The observation and simulation of the variability of coastal sea level are impacted by various uncertainties, such as measurement errors and sampling biases, unresolved processes, and model and forcing biases. Ocean model simulations suggest that another uncertainty should be taken into account for the attribution of sea-level changes. Global ocean simulations indeed show that resolving mesoscale turbulence (even partly) promotes the emergence of low-frequency (LF) chaotic intrinsic variability (CIV) which causes substantial random fluctuations of sea level up to multiple decades in eddy-active regions of the world ocean. This random LFCIV is superimposed on the atmospherically forced (or simply “forced”) fluctuations, which are directly controlled by the atmospheric variability.
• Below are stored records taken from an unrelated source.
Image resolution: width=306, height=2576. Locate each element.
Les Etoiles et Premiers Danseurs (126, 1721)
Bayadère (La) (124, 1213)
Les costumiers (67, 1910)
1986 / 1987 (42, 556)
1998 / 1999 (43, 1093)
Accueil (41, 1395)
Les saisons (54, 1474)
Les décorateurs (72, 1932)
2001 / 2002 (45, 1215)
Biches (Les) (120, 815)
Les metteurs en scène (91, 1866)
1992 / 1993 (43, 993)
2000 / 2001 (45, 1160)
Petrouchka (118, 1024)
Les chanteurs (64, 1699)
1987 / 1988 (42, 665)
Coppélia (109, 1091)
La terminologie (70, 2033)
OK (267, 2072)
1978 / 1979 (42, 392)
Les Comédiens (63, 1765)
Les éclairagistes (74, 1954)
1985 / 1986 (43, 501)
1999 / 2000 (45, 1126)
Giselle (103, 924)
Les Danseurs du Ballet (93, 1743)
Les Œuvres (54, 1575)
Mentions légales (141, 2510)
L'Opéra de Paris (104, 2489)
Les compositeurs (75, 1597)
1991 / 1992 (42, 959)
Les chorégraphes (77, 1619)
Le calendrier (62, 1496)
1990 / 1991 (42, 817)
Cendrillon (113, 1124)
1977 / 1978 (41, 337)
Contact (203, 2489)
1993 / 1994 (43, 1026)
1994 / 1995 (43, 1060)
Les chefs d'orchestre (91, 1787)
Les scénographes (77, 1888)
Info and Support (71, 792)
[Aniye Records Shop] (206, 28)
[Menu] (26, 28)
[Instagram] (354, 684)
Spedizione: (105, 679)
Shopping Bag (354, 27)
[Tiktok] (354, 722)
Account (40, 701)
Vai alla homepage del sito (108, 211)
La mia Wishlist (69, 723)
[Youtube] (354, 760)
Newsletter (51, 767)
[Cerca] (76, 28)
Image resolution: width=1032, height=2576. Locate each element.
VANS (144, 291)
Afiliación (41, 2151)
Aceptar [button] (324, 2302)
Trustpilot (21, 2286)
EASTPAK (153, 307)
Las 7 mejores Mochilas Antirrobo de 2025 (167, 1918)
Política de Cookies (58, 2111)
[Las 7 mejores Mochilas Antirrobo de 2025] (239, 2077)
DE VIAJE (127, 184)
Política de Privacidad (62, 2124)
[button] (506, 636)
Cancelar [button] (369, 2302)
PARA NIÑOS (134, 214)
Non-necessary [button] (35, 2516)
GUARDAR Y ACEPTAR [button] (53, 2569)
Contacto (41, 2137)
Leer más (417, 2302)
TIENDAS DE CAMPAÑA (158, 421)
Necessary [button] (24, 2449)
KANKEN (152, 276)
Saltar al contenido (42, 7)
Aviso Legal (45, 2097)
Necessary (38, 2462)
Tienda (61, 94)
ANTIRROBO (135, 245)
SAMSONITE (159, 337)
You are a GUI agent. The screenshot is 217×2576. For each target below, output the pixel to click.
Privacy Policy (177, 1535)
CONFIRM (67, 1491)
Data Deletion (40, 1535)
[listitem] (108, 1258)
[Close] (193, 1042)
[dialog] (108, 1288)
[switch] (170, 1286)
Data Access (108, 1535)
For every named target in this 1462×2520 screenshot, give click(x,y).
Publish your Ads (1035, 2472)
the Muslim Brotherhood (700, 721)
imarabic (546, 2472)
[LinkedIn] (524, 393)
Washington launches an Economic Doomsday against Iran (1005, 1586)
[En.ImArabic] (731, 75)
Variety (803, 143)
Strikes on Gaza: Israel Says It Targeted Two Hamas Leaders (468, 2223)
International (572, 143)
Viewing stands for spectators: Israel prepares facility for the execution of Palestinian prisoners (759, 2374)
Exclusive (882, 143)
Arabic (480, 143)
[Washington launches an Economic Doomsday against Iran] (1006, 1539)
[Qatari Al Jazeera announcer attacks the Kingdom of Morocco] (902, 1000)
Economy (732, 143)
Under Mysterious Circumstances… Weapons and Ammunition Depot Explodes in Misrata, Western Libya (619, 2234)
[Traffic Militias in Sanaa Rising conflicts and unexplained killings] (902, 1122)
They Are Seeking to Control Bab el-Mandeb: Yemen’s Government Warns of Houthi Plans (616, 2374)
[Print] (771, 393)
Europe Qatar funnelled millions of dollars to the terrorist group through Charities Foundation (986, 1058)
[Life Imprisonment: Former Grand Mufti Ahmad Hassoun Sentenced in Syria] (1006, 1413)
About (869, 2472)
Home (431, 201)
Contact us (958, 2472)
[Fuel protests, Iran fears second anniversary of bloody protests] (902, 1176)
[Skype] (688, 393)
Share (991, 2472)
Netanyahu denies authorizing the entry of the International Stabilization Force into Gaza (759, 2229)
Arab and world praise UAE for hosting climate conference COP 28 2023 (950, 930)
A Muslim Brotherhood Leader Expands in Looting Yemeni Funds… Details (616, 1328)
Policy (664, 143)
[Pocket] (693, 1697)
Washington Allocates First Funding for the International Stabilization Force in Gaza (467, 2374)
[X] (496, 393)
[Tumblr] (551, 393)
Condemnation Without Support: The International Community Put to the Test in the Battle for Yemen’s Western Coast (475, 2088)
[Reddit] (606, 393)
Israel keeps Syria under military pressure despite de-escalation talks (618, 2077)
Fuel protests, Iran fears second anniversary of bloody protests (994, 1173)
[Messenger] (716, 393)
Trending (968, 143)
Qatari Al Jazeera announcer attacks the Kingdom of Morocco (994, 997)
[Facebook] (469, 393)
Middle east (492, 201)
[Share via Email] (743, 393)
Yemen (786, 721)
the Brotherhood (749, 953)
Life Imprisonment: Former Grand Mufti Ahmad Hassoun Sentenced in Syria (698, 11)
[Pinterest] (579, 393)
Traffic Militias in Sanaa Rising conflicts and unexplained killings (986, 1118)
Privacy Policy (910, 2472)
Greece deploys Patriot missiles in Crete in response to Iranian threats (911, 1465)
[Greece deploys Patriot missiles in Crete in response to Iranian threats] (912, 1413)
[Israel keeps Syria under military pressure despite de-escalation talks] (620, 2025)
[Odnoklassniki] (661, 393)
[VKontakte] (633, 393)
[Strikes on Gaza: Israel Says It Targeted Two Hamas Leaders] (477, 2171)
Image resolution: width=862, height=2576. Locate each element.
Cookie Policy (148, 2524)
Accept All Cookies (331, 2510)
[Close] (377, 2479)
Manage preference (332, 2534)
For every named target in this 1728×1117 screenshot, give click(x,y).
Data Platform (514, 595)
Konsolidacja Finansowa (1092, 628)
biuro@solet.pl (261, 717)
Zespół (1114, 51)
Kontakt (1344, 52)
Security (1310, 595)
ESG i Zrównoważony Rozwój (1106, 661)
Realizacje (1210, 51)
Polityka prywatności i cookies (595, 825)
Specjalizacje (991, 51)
We show from a large ensemble of global oceanic hindcasts that this multi-decadal LFCIV leaves a substantial imprint on the long-term trends (1993–2015) of coastal sea level: over 17–20% of the global ocean coastal area, in particular along the coastlines of the northwestern Pacific and Indian Oceans, and around the Gulf of Mexico, random sea-level trends may blur their atmospherically forced counterpart, such that simulated (and potentially observed) coastal sea-level trends cannot be unambiguously attributed to atmospheric or anthropic causes. The steric and manometric sea-level change contributions of these uncertainties are discussed, suggesting that they mostly come from the manometric sea-level trends near the coasts.

Keywords

Sea-level trend Coastal ocean Ensemble modeling Intrinsic variability Detection and attribution 

Notes

Acknowledgements

This work is a contribution to the OCCIPUT and PIRATE projects. PIRATE (https://sealevel.jpl.nasa.gov/science/ostscienceteam/scientistlinks/scientificinvestigations2017/penduff/) is funded by CNES through the Ocean Surface Topography Science Team (OST-ST). OCCIPUT (https://meom-group.github.io/projects/occiput/) was funded by ANR through contract ANR-13-BS06-0007-01. This work was also supported by the French national program LEFE/INSU and has received funding from the European Union Horizon 2020 research and innovation program under grant agreement No 633211. It is also part of the Copernicus Marine Environment Monitoring Service (CMEMS) GLO-HR project; CMEMS is implemented by Mercator Ocean International in the framework of a delegation agreement with the European Union. We acknowledge that the results of this research have been achieved using the PRACE Research Infrastructure resource CURIE based in France at TGCC. William Llovel was supported by C3S program, “Louis Gentil–Jacques Bourcart” fellowship from the French Académie des Sciences and by the OVALIE project from ESA Living Planet Fellowship fundings. The CCI product is freely available at http://www.esa-sealevel-cci.org/. The model dataset used for this study is freely available on http://zenodo.org (http://doi.org/10.5281/zenodo.1487983). We would like to thank two anonymous reviewers for their constructive comments and helpful suggestions.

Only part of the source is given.